-- REQUESTS --
1. Answer these questions about the passage on the fisherman Amoroso:
(a) How old is Amoroso?
(b) What are the length, make, and name of his boat?
(c) Which months make up the giant-tuna season?
2. In the listing, substitute "money" for "banknote" and write out the lines from the one with "Given: Close the Test Workflow panel" up to and including the last line of the listing. Leave everything else in those lines unchanged.

He says he’s bagged numerous “giant fish” that have topped
1,000 pounds; these are fish that can make grown men cry for their mommies
after they’ve spent some quality time on the grunt-and-groan end
of the rod. A guy who does this type of fishing with just one mate onboard
a majority of the time, Amoroso could’ve made Hemingway flinch in
a staring contest. And on top that, he’s 73 years old.
Having
heard about this local legend, I wanted to learn more about him, so I
spent a day with Amoroso this past spring aboard his 45-foot Hatteras,
Marlin, which he was readying for the giant-tuna season (July through
October) out of Gloucester and Cape Cod, Massachusetts. We stood in the
cockpit of his still-shrinkwrapped boat with a cold rain pouring down.
Amoroso gazed at the falling droplets through the makeshift doorway overlooking
the canal of Yachtsmen’s Cove Marina in Freeport, New York. He held
a burning Marlboro in his tough-looking, weathered left hand, and as the
smoke worked its way out the doorway and down the mist-covered canal,
he took me on an H.G. Wells-like trip through his fishing past.

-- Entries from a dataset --
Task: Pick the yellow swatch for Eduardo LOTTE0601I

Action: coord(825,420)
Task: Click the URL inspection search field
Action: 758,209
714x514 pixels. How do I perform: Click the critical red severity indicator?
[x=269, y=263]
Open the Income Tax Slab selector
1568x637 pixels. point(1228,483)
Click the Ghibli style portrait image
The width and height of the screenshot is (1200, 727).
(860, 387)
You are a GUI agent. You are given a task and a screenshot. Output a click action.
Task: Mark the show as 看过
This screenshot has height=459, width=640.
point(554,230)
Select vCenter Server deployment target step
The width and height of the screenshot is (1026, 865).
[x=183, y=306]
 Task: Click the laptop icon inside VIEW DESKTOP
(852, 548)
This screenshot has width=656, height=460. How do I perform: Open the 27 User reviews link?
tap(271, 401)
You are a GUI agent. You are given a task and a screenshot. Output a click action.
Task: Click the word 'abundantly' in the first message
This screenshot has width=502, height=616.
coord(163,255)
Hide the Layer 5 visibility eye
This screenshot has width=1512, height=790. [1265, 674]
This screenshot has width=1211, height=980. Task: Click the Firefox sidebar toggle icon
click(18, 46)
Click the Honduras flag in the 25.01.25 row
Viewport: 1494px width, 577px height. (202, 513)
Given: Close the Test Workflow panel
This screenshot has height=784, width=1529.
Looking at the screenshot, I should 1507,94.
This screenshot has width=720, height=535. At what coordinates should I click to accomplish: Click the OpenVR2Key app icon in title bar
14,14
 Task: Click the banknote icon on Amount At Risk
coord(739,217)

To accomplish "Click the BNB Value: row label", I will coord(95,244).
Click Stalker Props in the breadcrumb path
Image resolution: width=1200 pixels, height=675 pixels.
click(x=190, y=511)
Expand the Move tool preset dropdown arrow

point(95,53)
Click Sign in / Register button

-- ANSWERS FOR THIS EXERCISE --
1.
(a) He is 73 years old.
(b) It is a 45-foot Hatteras named Marlin.
(c) July through October.

2.
Given: Close the Test Workflow panel
This screenshot has height=784, width=1529.
Looking at the screenshot, I should 1507,94.
This screenshot has width=720, height=535. At what coordinates should I click to accomplish: Click the OpenVR2Key app icon in title bar
14,14
 Task: Click the money icon on Amount At Risk
coord(739,217)

To accomplish "Click the BNB Value: row label", I will coord(95,244).
Click Stalker Props in the breadcrumb path
Image resolution: width=1200 pixels, height=675 pixels.
click(x=190, y=511)
Expand the Move tool preset dropdown arrow

point(95,53)
Click Sign in / Register button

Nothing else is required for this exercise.